### ACTIONS TO TAKE
A. In the text on instrument air receivers, what started flowing downstream and blocking the sensitive instrumentation?
B. Reproduce the rows verbatim, from the start of the rows through the line holding "[x=143, y=207]", inclusive, and leave the pictures out.

### PROVIDED TEXT

━━━━━━━━━━

The practice showed that many times the system broke down and the receiver was shut-down with a lot of corrosive water inside. Depending on the temperature and the duration of that water stagnant in the vessel, the corrosion products (rust flakes) started flowing downstream blocking sensitive instrumentation relaying on clean air.
It's only you to determine how important is the system, to be protected for any event. I have been trapped in the situation where (silly of me) I assumed the fabricator will have the decency of de-scaleing the internal surface of the instrument air receiver, perhaps some blast cleaning. He did not. The Client had to pay additional money for cleaning an paint 2 pack epoxy on the internal surface, due to the sensitive application (and my mistake). If they are your Client asking for internal painting, charge them for additional work, so they'll learn next time to clearly specify the internal and external protection of an instrument air receiver. However, you may miss the next job(s)...as did my previous supplier!

━━━━━━━━━━

### PROVIDED DATA
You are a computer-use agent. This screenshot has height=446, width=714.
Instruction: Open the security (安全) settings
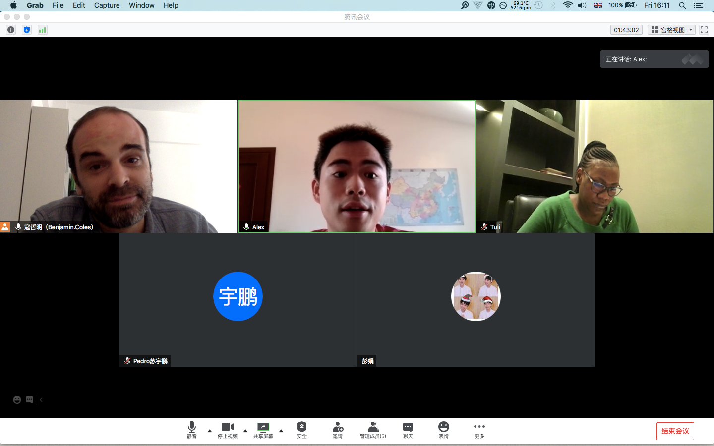[302, 430]
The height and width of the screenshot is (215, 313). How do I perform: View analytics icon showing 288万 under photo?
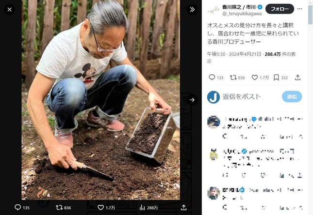[x=143, y=207]
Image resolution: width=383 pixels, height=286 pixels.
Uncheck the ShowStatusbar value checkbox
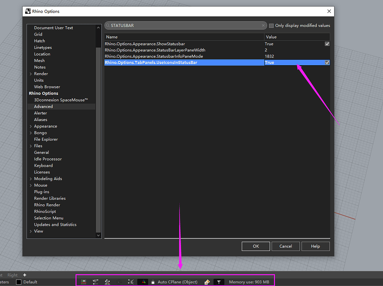tap(327, 44)
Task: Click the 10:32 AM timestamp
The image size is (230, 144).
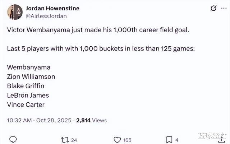Action: click(x=19, y=120)
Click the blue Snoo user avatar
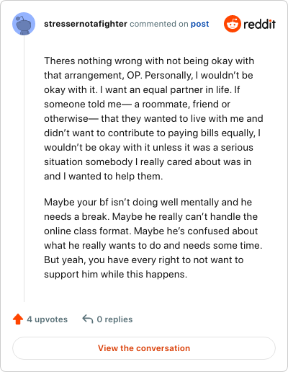 (x=24, y=24)
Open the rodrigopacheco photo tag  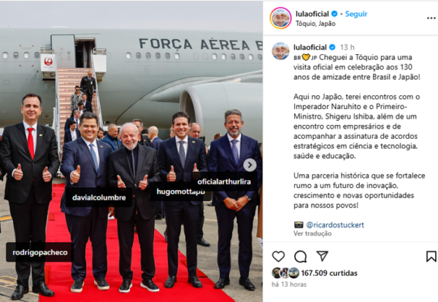coord(39,252)
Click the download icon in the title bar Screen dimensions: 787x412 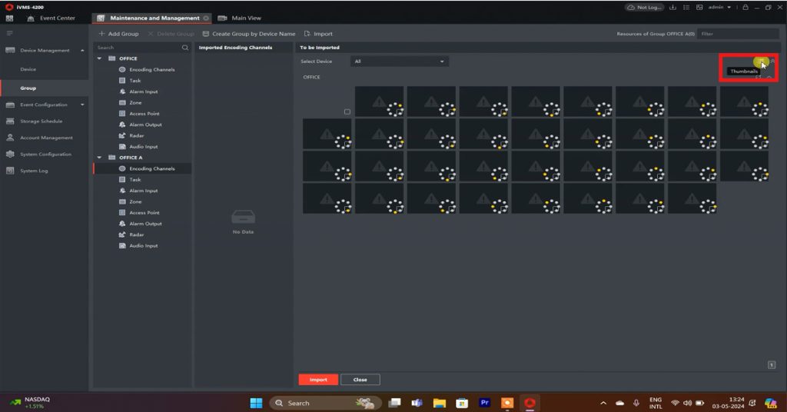[674, 7]
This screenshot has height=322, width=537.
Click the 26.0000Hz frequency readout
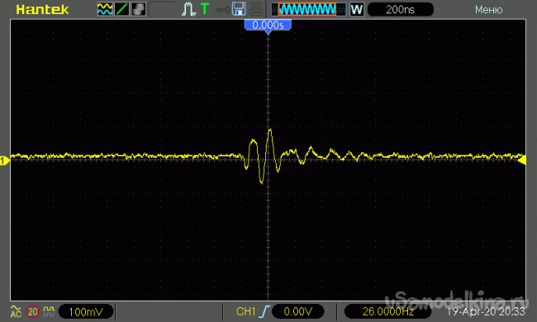click(387, 311)
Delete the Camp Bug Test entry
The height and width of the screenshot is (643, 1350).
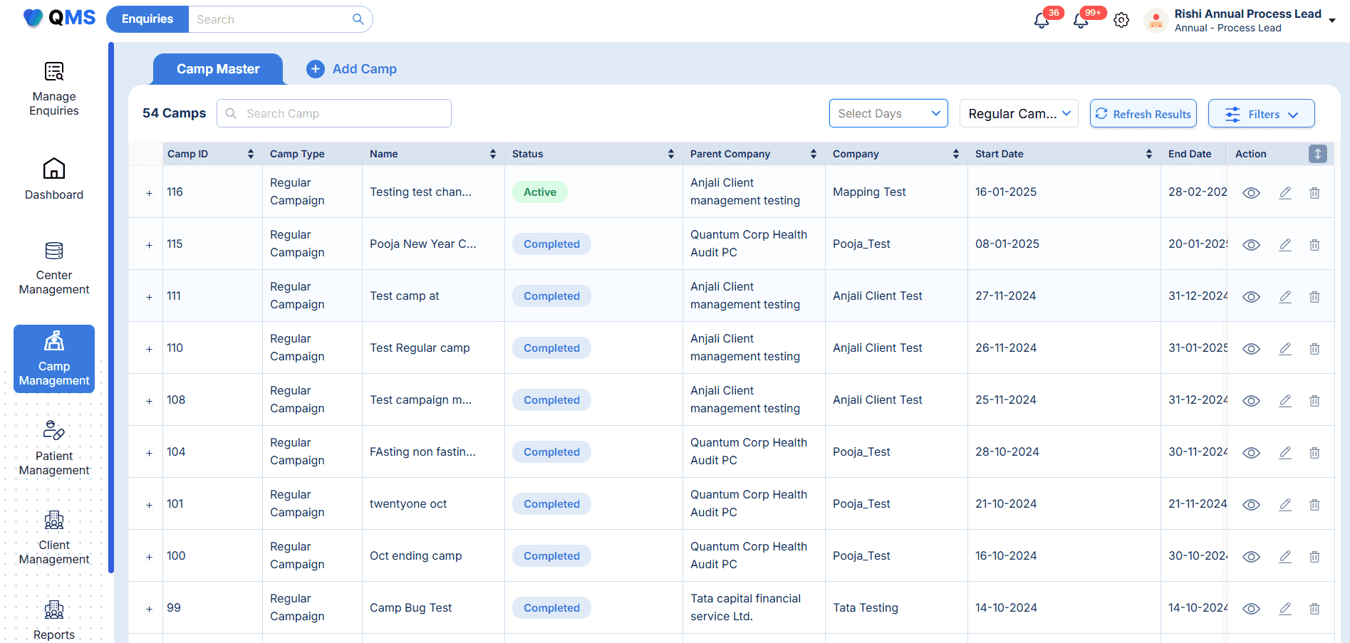[1314, 609]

━━━━━━━━━━

### IN RESPONSE
A. Corrosion products, or rust flakes.

B.
You are a computer-use agent. This screenshot has height=446, width=714.
Instruction: Open the security (安全) settings
[302, 430]
The height and width of the screenshot is (215, 313). How do I perform: View analytics icon showing 288万 under photo?
[x=143, y=207]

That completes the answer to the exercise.